---- AVAILABLE DATA

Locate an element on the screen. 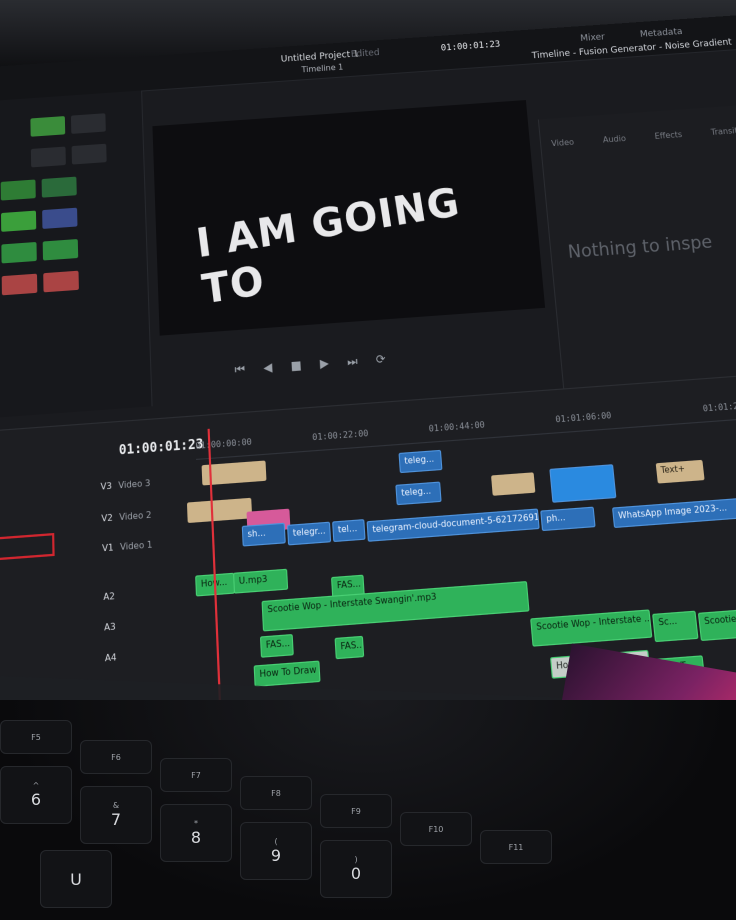 The image size is (736, 920). key-f8: F8 is located at coordinates (276, 793).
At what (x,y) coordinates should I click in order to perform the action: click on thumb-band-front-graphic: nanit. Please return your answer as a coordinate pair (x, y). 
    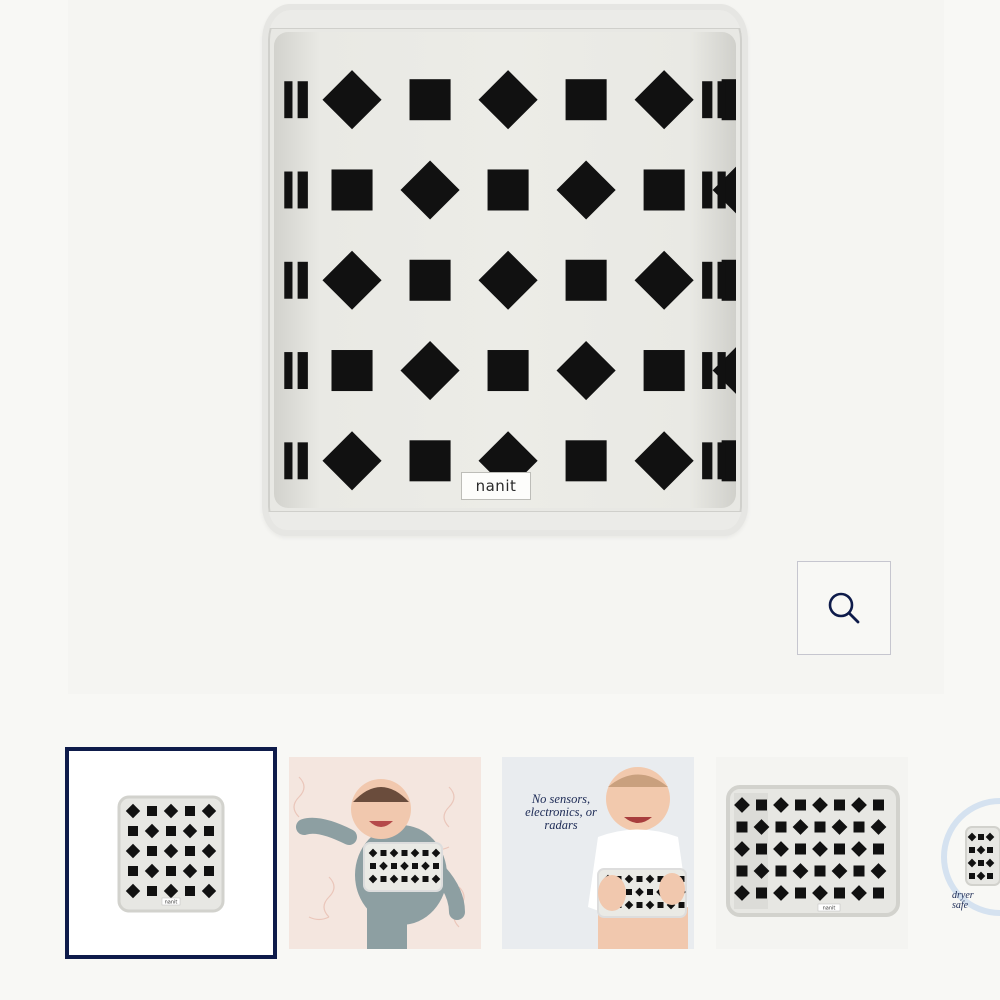
    Looking at the image, I should click on (171, 854).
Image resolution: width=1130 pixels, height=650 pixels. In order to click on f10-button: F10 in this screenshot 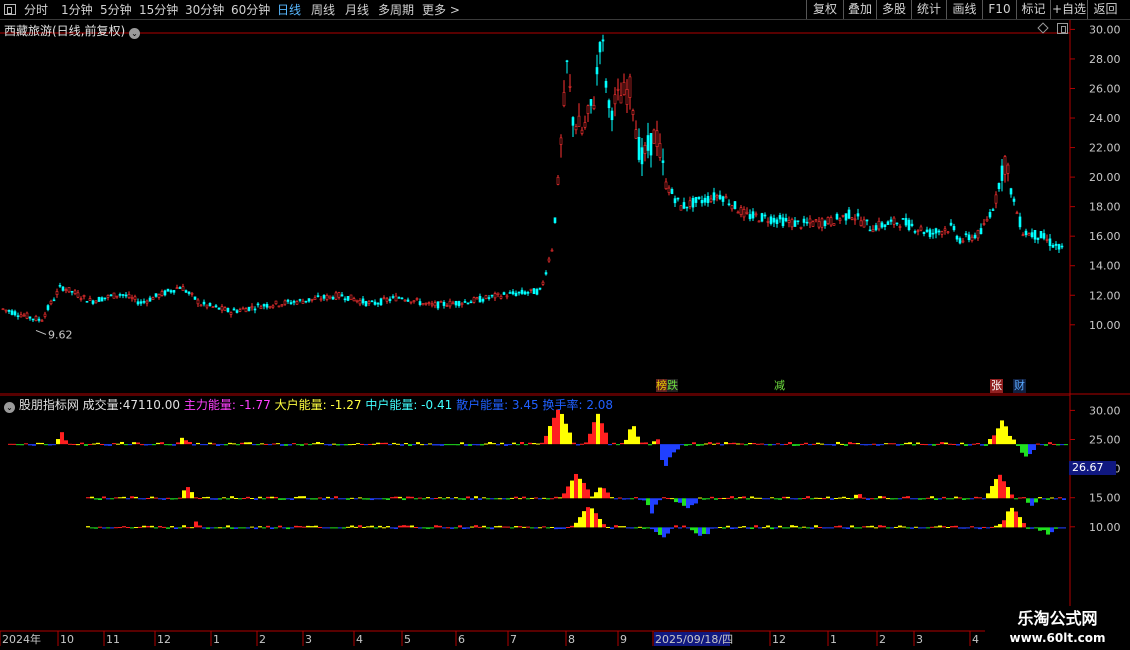, I will do `click(999, 10)`.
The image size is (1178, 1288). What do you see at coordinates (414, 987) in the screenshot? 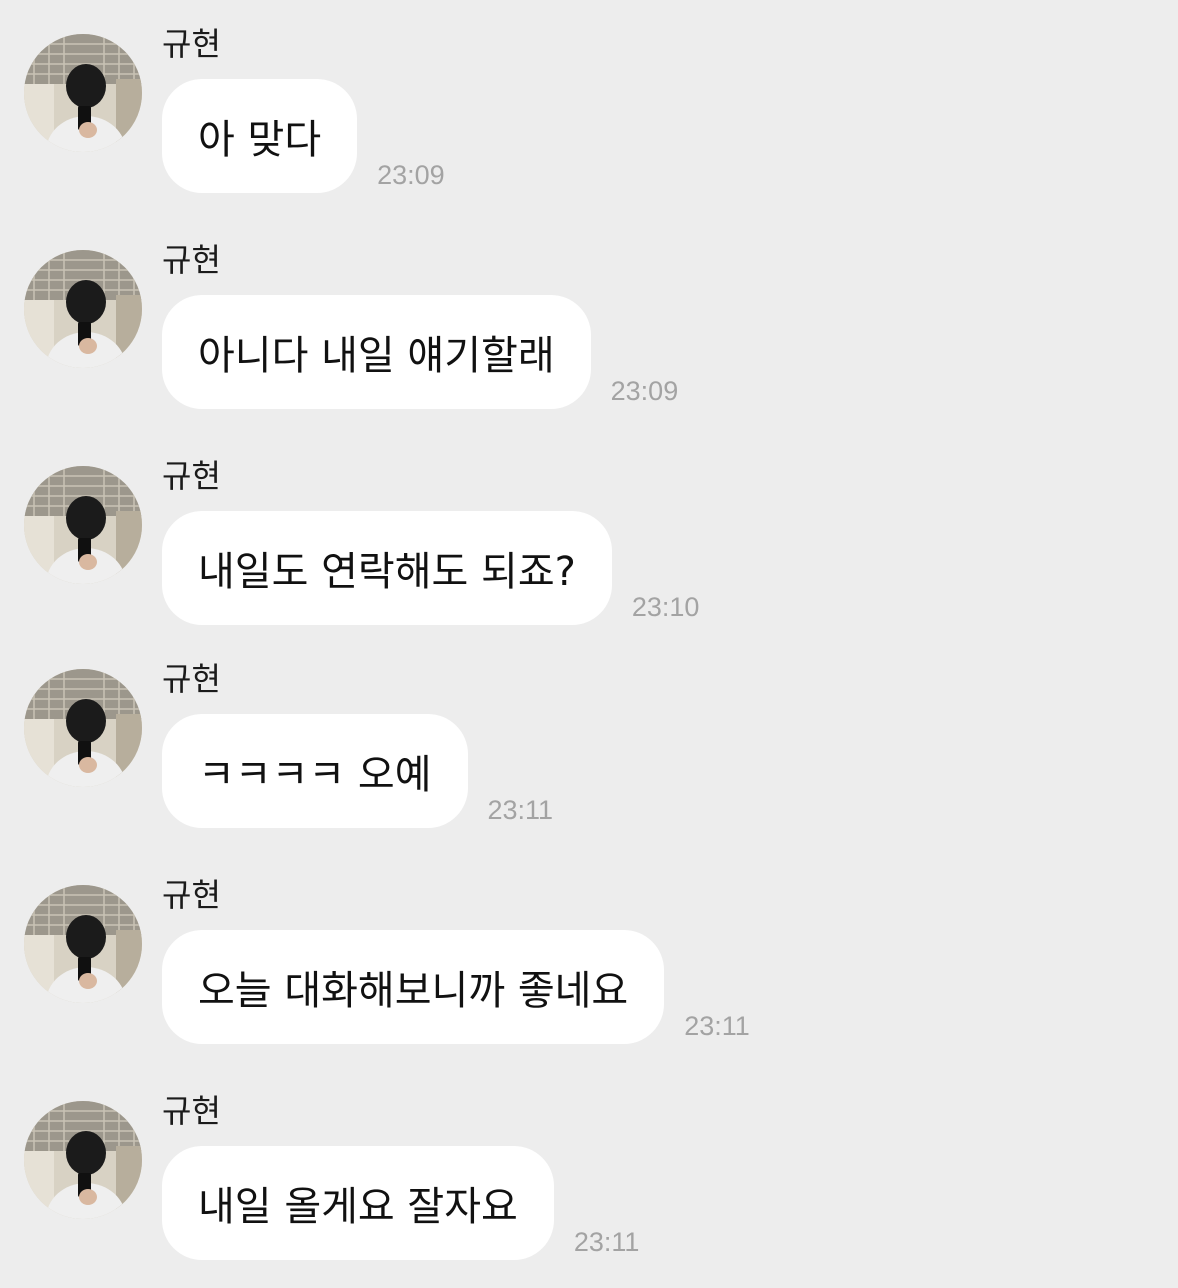
I see `message-bubble: 오늘 대화해보니까 좋네요` at bounding box center [414, 987].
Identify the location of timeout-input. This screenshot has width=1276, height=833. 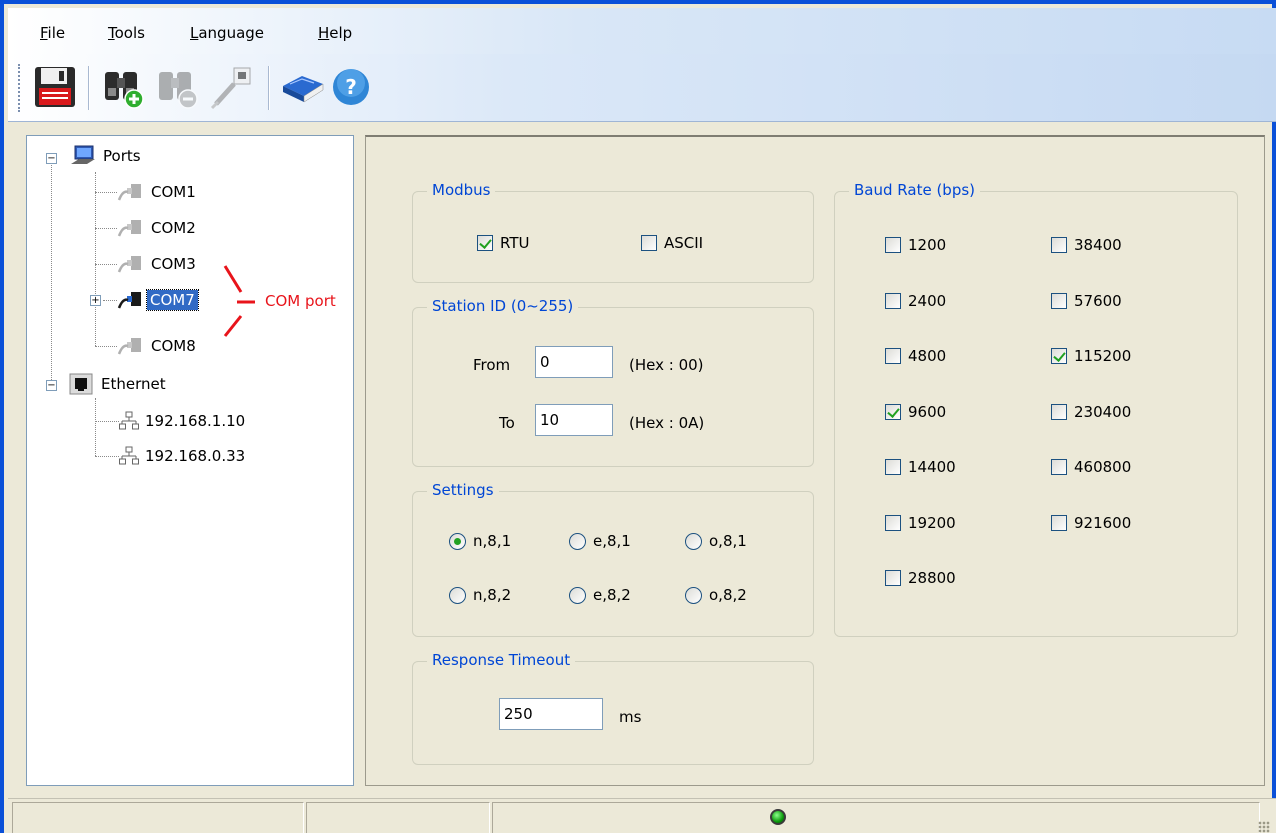
(551, 714).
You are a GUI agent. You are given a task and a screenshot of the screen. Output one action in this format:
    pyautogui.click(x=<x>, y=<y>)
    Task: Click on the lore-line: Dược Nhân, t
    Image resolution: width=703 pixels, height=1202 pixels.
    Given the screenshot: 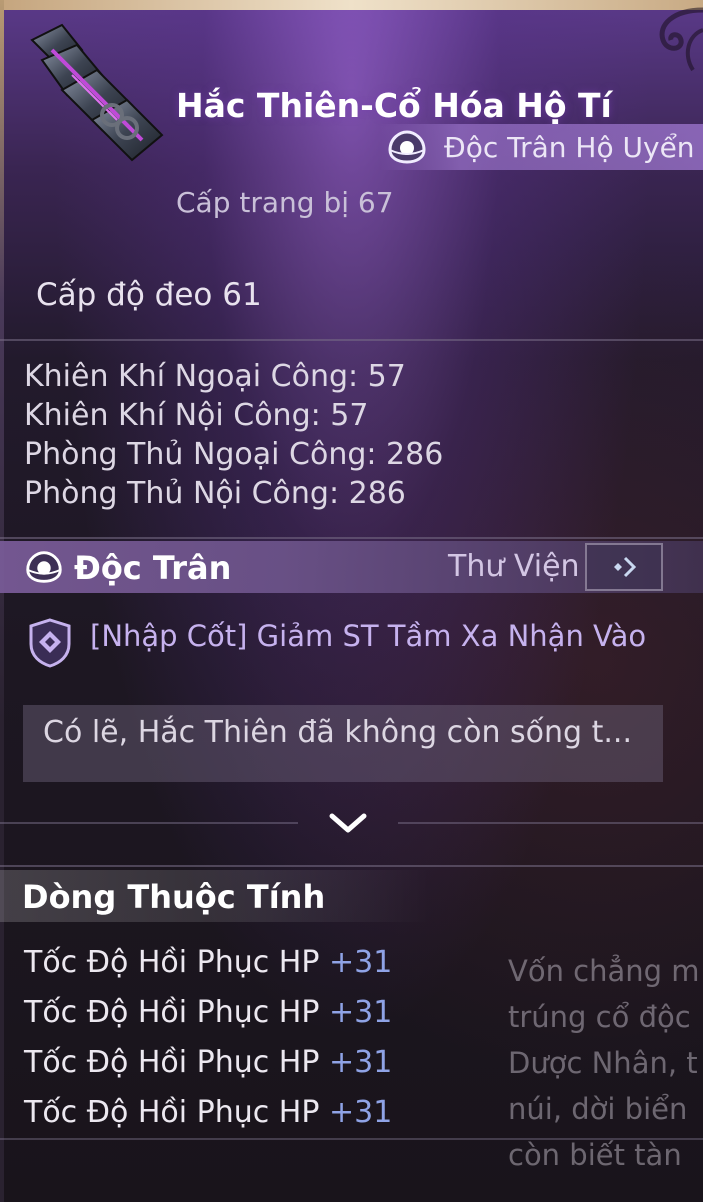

--------

REQUIREMENT = Swap "screenshot" for "screen capture" in the entries from the line containing "The image size is (1178, 1288)." through the end of the entries, inclusive, leaving everything else unchanged. Give only those lines, without the pictures.

RESPONSE TO THE TASK =
The image size is (1178, 1288). What do you see at coordinates (414, 987) in the screen capture? 
I see `message-bubble: 오늘 대화해보니까 좋네요` at bounding box center [414, 987].
Identify the location of timeout-input. This screen capture has width=1276, height=833. 
(551, 714).
You are a GUI agent. You are given a task and a screen capture of the screen. Output one action in this format:
    pyautogui.click(x=<x>, y=<y>)
    Task: Click on the lore-line: Dược Nhân, t
    Image resolution: width=703 pixels, height=1202 pixels.
    Given the screen capture: 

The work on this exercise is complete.